Virtual Environments
Introduction
Virtual environments allow us to execute code while accounting for software/package version differences we have on our local machines. This repo uses virtual environments to configure a user’s R and Python software and packages to the repo’s specific package versions.
For example, say you have dplyr version 2.0 but this repo uses dplyr version 1.1, you may not be able to run the scripts as intended by the author since the functions in dplyr 1.1 may be different than in 2.0. The virtual environment will allow a given user to use only this repo’s version of dplyr so they can run the code as intended.
There are two different virtual environments for this repo, one for R and another for Python.

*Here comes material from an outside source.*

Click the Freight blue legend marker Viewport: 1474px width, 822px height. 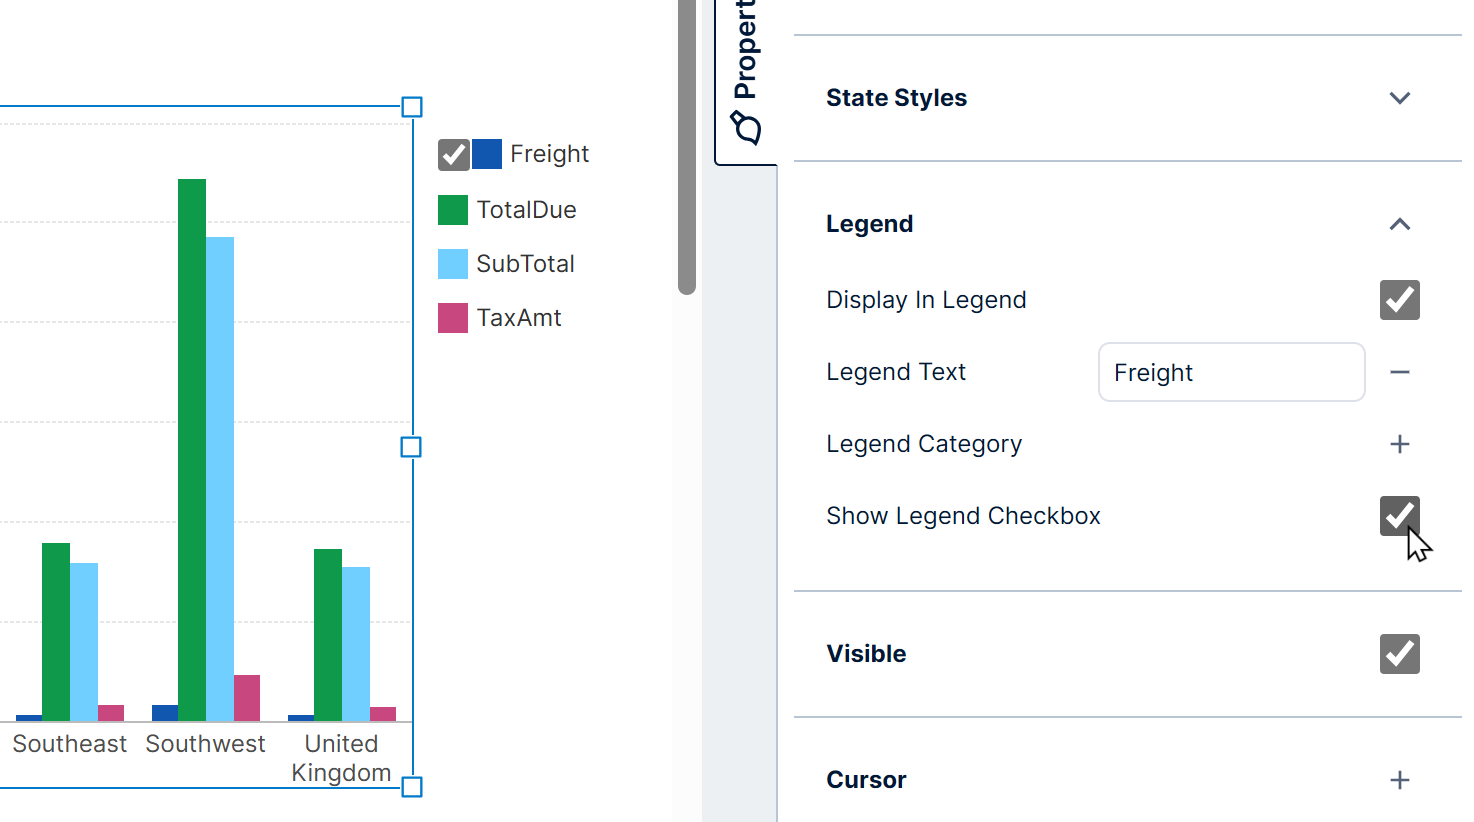486,154
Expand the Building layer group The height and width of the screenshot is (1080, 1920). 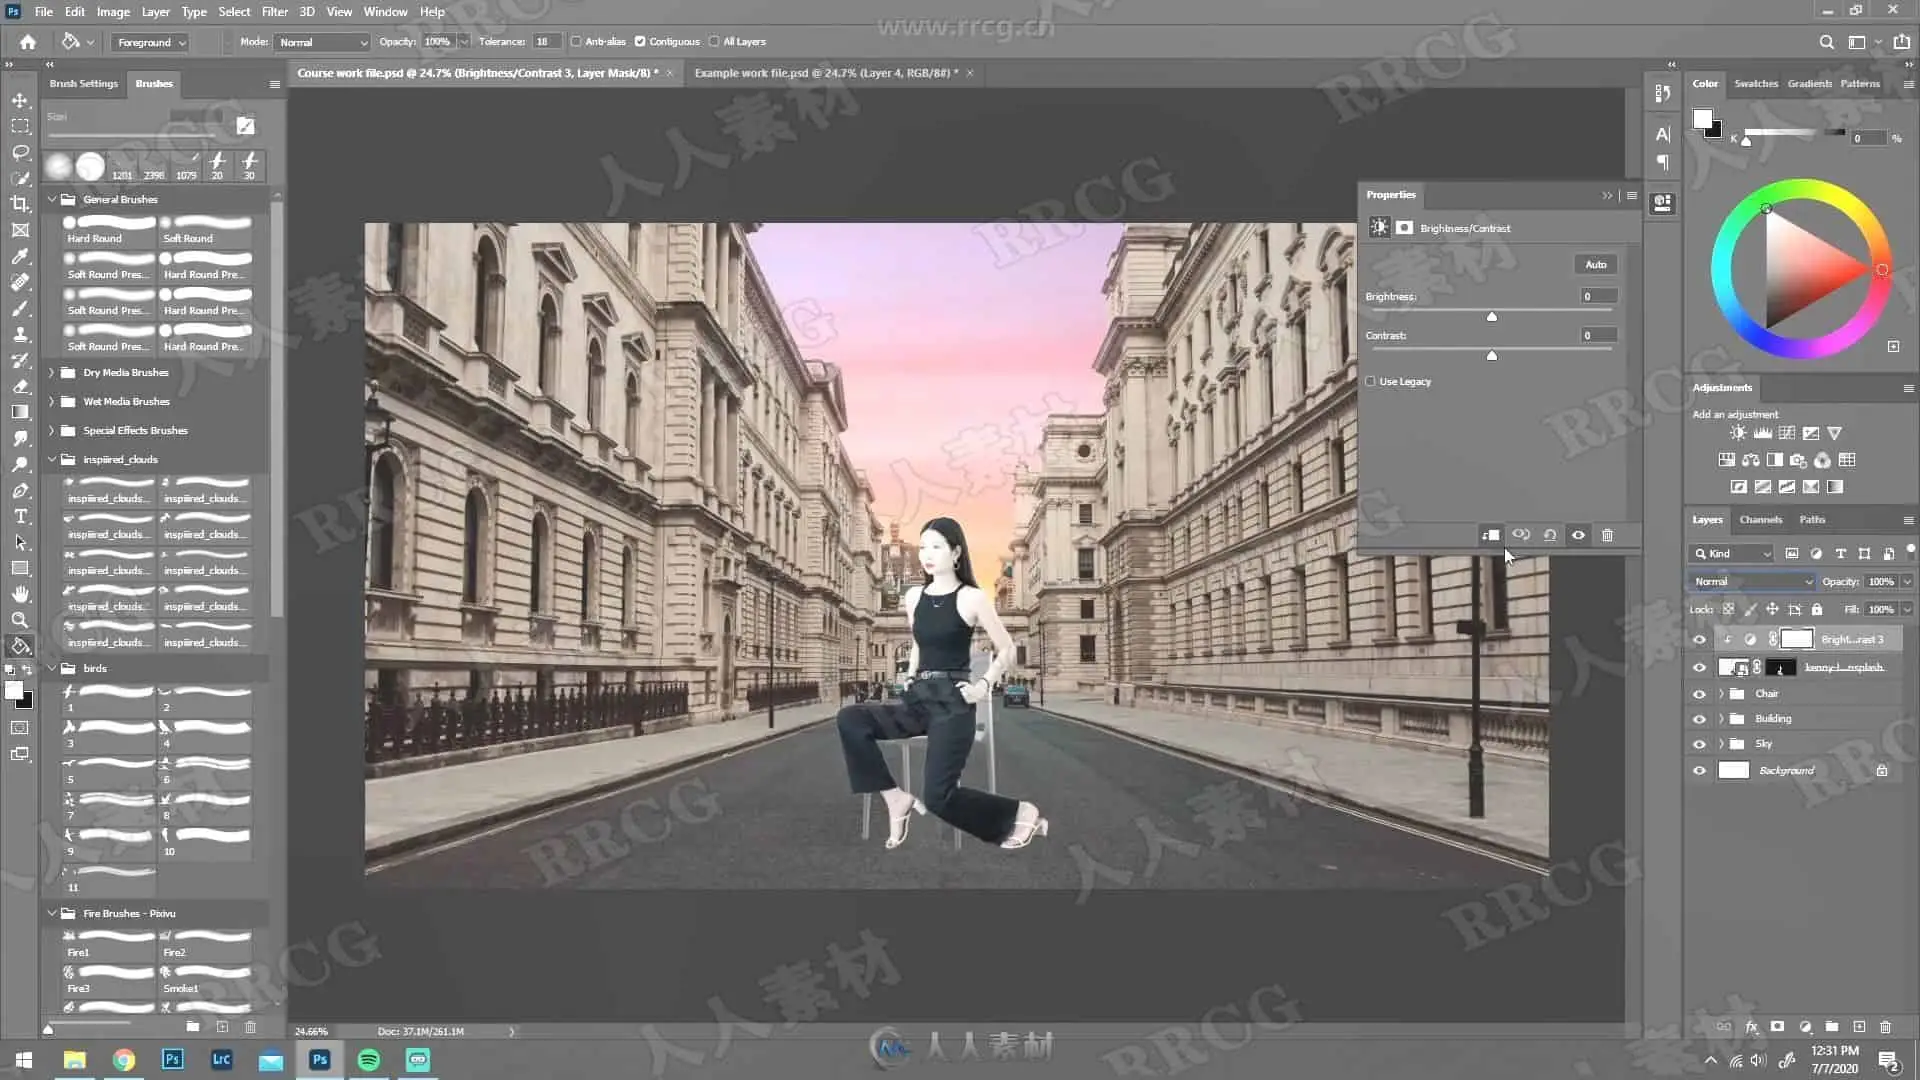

Your workflows for opening R and Python and how you install packages needs to utilize the virtual environments so that all machines are able to use your code.
Python - Conda Environment Setup
This repo has a file named environment.yml
. It contains a list of all packages and versions used for Python software. This file can be used as a set of instructions for your local machine when configuring your local environment.
Step 1: Set Up Anaconda
You should already have Anaconda installed on your machine if not..
under construction
Step 2: Open Anaconda Prompt
You may have different Anaconda prompts (prompts aligned with different shells, like PowerShell, bash, etc). There should be a generic Anaconda prompt. Open that one:
If the first line in the prompt doesn’t start with (base)
, write:
conda deactivate
and it will bring you back to your base environment.
Step 3: Change Directories
Change the directory of the prompt to the repo’s directory. The code is
cd C:/Users/XXXXXXX/Projects/Sequencing_2.0
If you are already in your user directory, you can just type
cd projects/sequencing_2.0
capitalization doesn’t matter
Notice that the folder path is now changed to the sequencing repo folder.
Step 4: Copy the repo env
Now we’re ready to create a new environment based on the repo’s environment.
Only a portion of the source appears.